In [None]:
import tensorflow as tf
from tensorflow.keras.datasets import imdb
from tensorflow.keras.models import Sequential
from tensorflow.keras.layers import Dense, Bidirectional
from tensorflow.keras.layers import LSTM, SimpleRNN
from tensorflow.keras.layers import Embedding
from tensorflow.keras.layers import Dropout,Flatten
from tensorflow.keras.layers import Attention, BatchNormalization
from tensorflow.keras.preprocessing import sequence
from keras.callbacks import ReduceLROnPlateau, EarlyStopping

import matplotlib.pyplot as plt
tf.random.set_seed(7)

## IMDB movie review sentiment classification dataset
This is a dataset of 25,000 movies reviews from IMDB, labeled by sentiment (positive/negative). Reviews have been preprocessed, and each review is encoded as a list of word indexes (integers). For convenience, words are indexed by overall frequency in the dataset, so that for instance the integer "3" encodes the 3rd most frequent word in the data. This allows for quick filtering operations such as: "only consider the top 10,000 most common words, but eliminate the top 20 most common words".

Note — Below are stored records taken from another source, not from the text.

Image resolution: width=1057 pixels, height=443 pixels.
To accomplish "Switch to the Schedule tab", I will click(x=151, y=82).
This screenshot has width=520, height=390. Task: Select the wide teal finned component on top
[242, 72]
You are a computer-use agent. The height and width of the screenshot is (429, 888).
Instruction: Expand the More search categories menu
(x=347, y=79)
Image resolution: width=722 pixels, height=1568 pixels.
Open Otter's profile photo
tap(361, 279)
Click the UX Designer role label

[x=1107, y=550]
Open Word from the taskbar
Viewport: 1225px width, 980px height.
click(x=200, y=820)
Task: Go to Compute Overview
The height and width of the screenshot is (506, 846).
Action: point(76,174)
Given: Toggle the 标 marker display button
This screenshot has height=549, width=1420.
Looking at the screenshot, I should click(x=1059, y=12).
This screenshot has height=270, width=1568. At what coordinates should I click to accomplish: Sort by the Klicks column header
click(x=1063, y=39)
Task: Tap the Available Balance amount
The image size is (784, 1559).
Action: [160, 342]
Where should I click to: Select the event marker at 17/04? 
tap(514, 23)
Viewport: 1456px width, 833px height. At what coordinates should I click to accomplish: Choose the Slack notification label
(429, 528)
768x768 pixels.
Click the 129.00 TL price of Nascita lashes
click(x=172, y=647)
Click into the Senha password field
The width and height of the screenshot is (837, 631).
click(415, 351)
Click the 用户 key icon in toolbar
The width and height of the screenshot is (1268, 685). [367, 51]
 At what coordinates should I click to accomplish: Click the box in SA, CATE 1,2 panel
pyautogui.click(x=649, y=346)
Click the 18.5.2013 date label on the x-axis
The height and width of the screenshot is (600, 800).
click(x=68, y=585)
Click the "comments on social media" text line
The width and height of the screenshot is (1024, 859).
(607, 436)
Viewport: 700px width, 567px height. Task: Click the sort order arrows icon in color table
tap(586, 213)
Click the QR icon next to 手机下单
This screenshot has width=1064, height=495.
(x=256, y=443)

[Keras API reference / Built-in small datasets / IMDB movie review sentiment classification dataset](https://keras.io/api/datasets/imdb/)

In [None]:
# load the dataset but only keep the top n words, zero the rest
top_words = 5000
(X_train, y_train), (X_test, y_test) = imdb.load_data(num_words=top_words)

In [None]:
# truncate and pad input sequences
max_review_length = 500
X_train = sequence.pad_sequences(X_train, maxlen=max_review_length)
X_test = sequence.pad_sequences(X_test, maxlen=max_review_length)

In [None]:
X_train.shape, X_test.shape

In [None]:
X_train[:5]

In [None]:
def plot_history(history, metrics, model_name:str):
    fig = plt.figure(figsize=[8, 4])
    for metric in metrics:
        plt.plot(history.history[metric], label='train '+ metric)
        plt.plot(history.history['val_' + metric], label='val ' + metric)        
    plt.legend()    
    plt.xlabel('epoch')
    plt.ylabel(" ".join(metrics))
    plt.xticks(list(range(0, len(history.history[metrics[0]]), 2)))
    plt.grid(visible=True)
    plt.title(model_name + " training history [" + " ".join(metrics) + "]")

## Model 1 
- 2 LSTM layer

In [None]:
embedding_vecor_length = 32

In [None]:
# create the model

model1 = Sequential([
    Embedding(top_words, embedding_vecor_length, input_length=max_review_length),
    Dropout(0.2),
    LSTM(100, return_sequences=True),
    LSTM(100, return_sequences=True),
    LSTM(100, return_sequences=True),
    
    Flatten(),
    Dense(64),
    BatchNormalization(),
    Dropout(0.2),
    Dense(32),
    BatchNormalization(),
    Dropout(0.2),
    Dense(16),
    BatchNormalization(),
    Dropout(0.1),

    Dense(1, activation='sigmoid')
])


model1.compile(loss='binary_crossentropy', optimizer='adam', metrics=['accuracy'])
print(model1.summary())

In [None]:
reduce_lr = ReduceLROnPlateau(
    monitor="val_loss",
    patience=3                              
)
early_stop = EarlyStopping(
    monitor="val_loss",
    patience=3,
    restore_best_weights=True
)
callbacks=[reduce_lr, early_stop]

In [None]:
history1 = model1.fit(
    X_train, y_train, 
    validation_split=0.2, 
    epochs=15, 
    batch_size=64,
    callbacks=callbacks
)

In [None]:
plot_history(history=history1, metrics=["accuracy"],model_name="")
plot_history(history=history1, metrics=["loss"],model_name="")

In [None]:
# Final evaluation of the model
scores = model1.evaluate(X_test, y_test, verbose=0)
print("Accuracy: %.2f%%" % (scores[1]*100))
print("Loss: %.2f%%" % (scores[0]*100))

## Model 2
- LSTM with Attention

In [None]:
# create the model

model2 = Sequential([
    Embedding(top_words, embedding_vecor_length, input_length=max_review_length),
    Dropout(0.2),
    LSTM(100, return_sequences=True),
    Attention(),
    LSTM(100, return_sequences=True),
    Attention(),
    LSTM(100, return_sequences=True),
    Attention(),
    
    Flatten(),
    Dense(64),
    BatchNormalization(),
    Dropout(0.2),
    Dense(32),
    BatchNormalization(),
    Dropout(0.2),
    Dense(16),
    BatchNormalization(),
    Dropout(0.1),

    Dense(1, activation='sigmoid')
])


model2.compile(loss='binary_crossentropy', optimizer='adam', metrics=['accuracy'])
print(model2.summary())

In [None]:
history2 = model2.fit(
    X_train, y_train, 
    validation_split=0.2, 
    epochs=15, 
    batch_size=64,
    callbacks=callbacks
)

In [None]:
# Final evaluation of the model
scores2 = model2.evaluate(X_test, y_test, verbose=0)
print("Accuracy: %.2f%%" % (scores2[1]*100))

In [None]:
plot_history(history=history2, metrics=["accuracy"],model_name="")
plot_history(history=history2, metrics=["loss"],model_name="")